All televisions larger than 13 inches sold in the United States are required by the Television Decoder Circuitry Act of 1990 to have built-in closed caption decoders. Closed captions (CC) are text on the screen showing spoken language and sound effects that can be turned on and off. The Telecommunications Act of 1996 requires that most television programming in the United States have closed captions.

Unlike closed captions, subtitles on videotapes or dvds do not always include information for people with hearing loss such as sound effects, but instead just the dialogue of the movie. The same a closed captions, subtitles can be turned on and off.

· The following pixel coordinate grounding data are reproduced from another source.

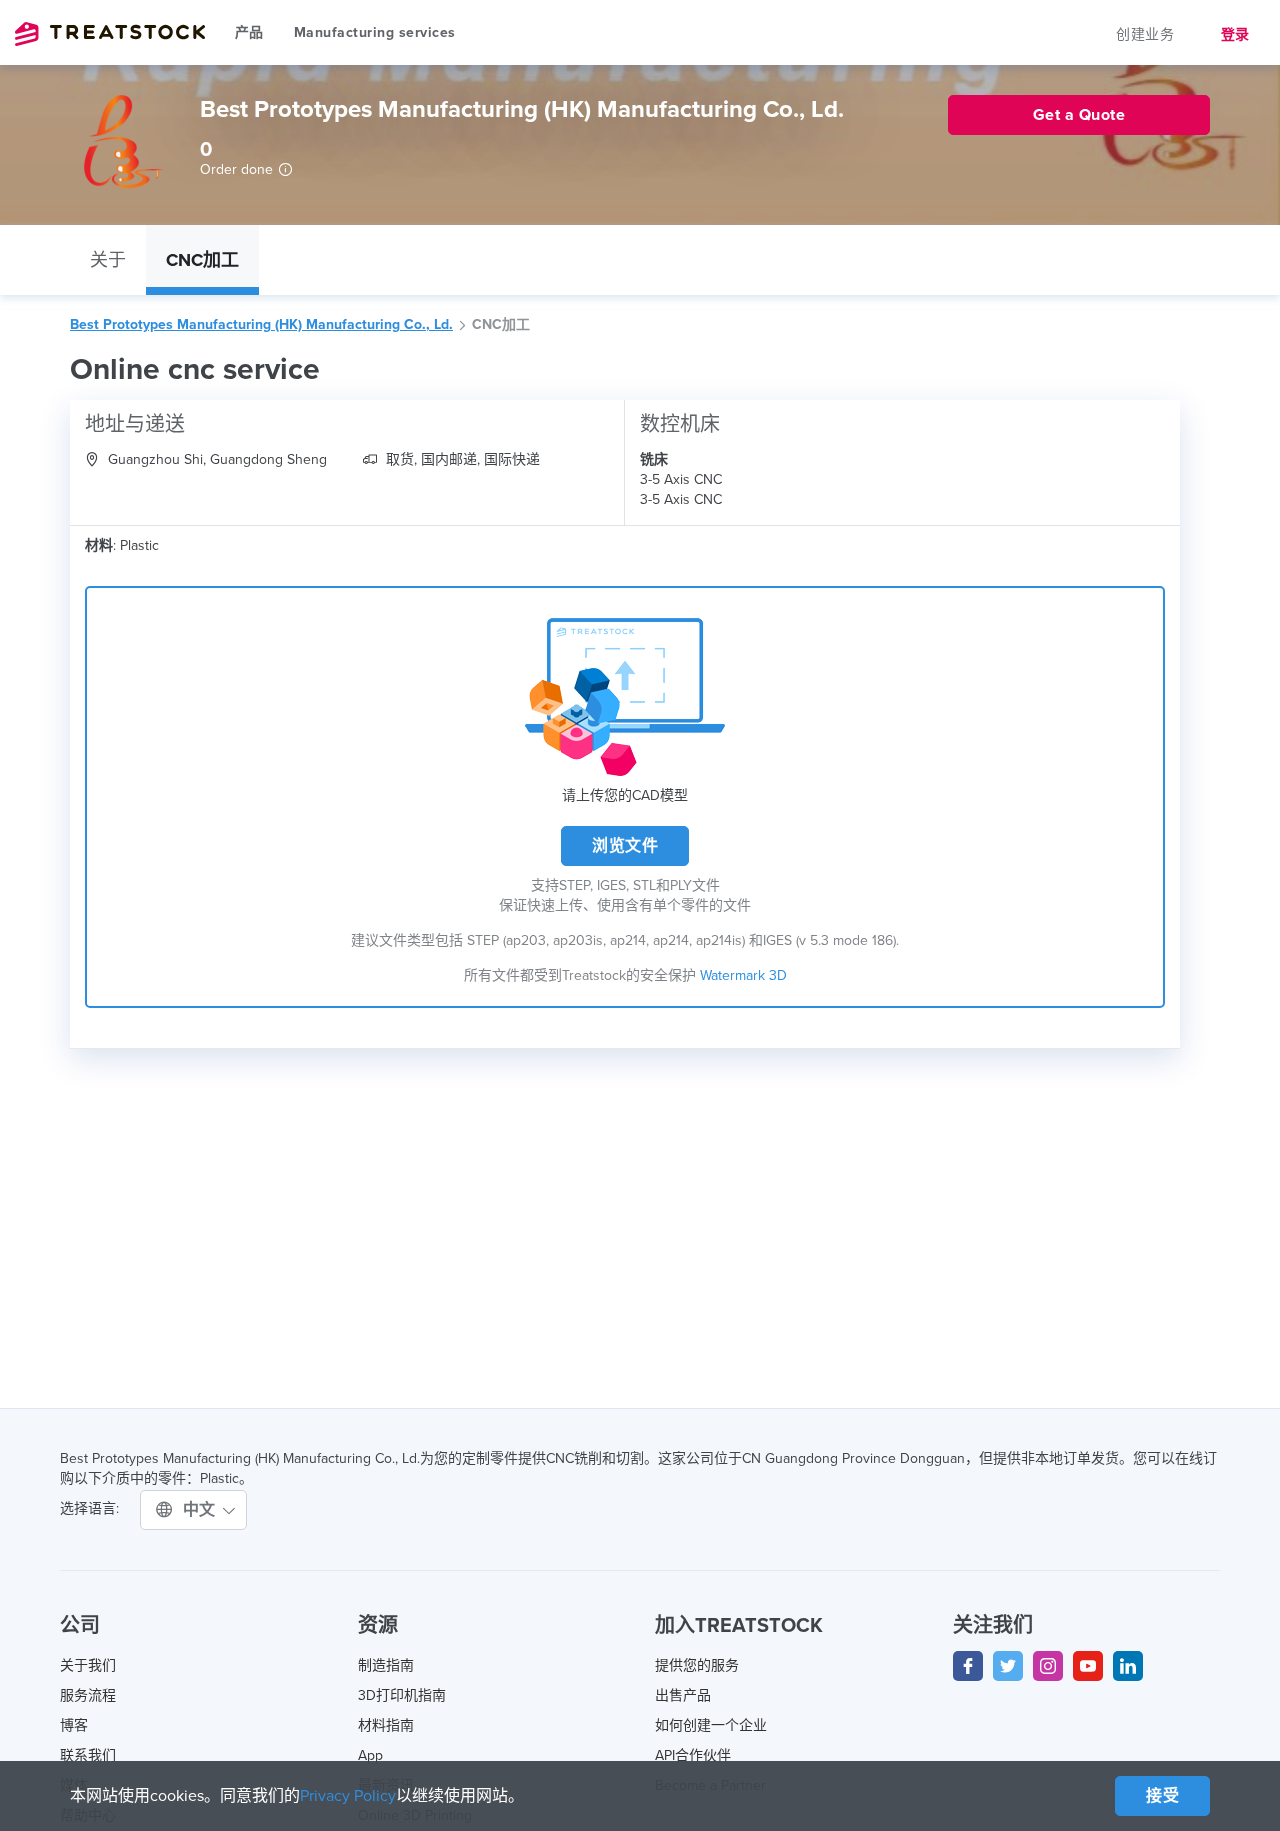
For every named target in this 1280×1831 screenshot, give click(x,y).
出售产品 (683, 1695)
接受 (1162, 1796)
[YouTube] (1088, 1666)
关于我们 (88, 1665)
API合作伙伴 (693, 1755)
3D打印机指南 (402, 1695)
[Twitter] (1008, 1666)
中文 (202, 1510)
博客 (74, 1725)
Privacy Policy (348, 1796)
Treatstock (110, 34)
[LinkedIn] (1128, 1666)
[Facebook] (968, 1666)
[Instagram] (1048, 1666)
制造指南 (386, 1665)
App (370, 1755)
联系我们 (88, 1755)
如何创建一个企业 (711, 1725)
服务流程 (88, 1695)
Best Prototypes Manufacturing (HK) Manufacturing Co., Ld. (261, 324)
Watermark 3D (743, 975)
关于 (108, 260)
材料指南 (386, 1725)
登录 (1235, 34)
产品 (249, 32)
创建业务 (1145, 34)
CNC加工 (202, 260)
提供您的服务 (697, 1665)
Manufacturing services (375, 32)
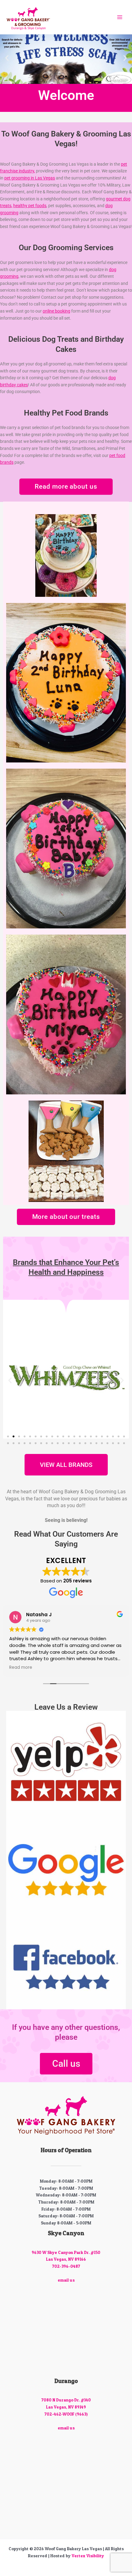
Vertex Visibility (88, 2555)
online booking (56, 311)
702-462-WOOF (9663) (66, 2414)
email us (66, 2280)
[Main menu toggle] (120, 17)
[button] (7, 58)
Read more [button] (25, 1667)
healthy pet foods (29, 205)
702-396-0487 (66, 2266)
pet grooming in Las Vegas (29, 177)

Some movie theaters offer limited showings of movies with open captions (OC). Unlike closed captions and subtitles on your television that can be turned on and off, open captions are "open" to the entire audience and cannot be turned off by a member of the audience. Advertisements and previews shown before movies are usually not captioned.

Other video presentations such as those shown at national monuments, museums, and theme parks sometimes offer reflective captions, also known as rear window captioning, where captions are displayed in mirror image behind the viewing audience. People who wish to view the reflective captions can ask for a clear sheet of plastic on a stand, which they set up at an angle to view the reflection of the captions behind them and the video in front of them at the same time.

Similar to reflective captions, some of the latest trends in technology for captioning in movie theaters include closed caption glasses and the closed caption device which are quickly replaced open captions at the movies. One reason for this may be because only the user of the captioning device sees the captions, whereas with open captions, some hearing movie goers complain about the captions, which is why box office attendants typically ask customers if they understand that the tickets they are buying are for an open captioned showtime, as to reduce complaints.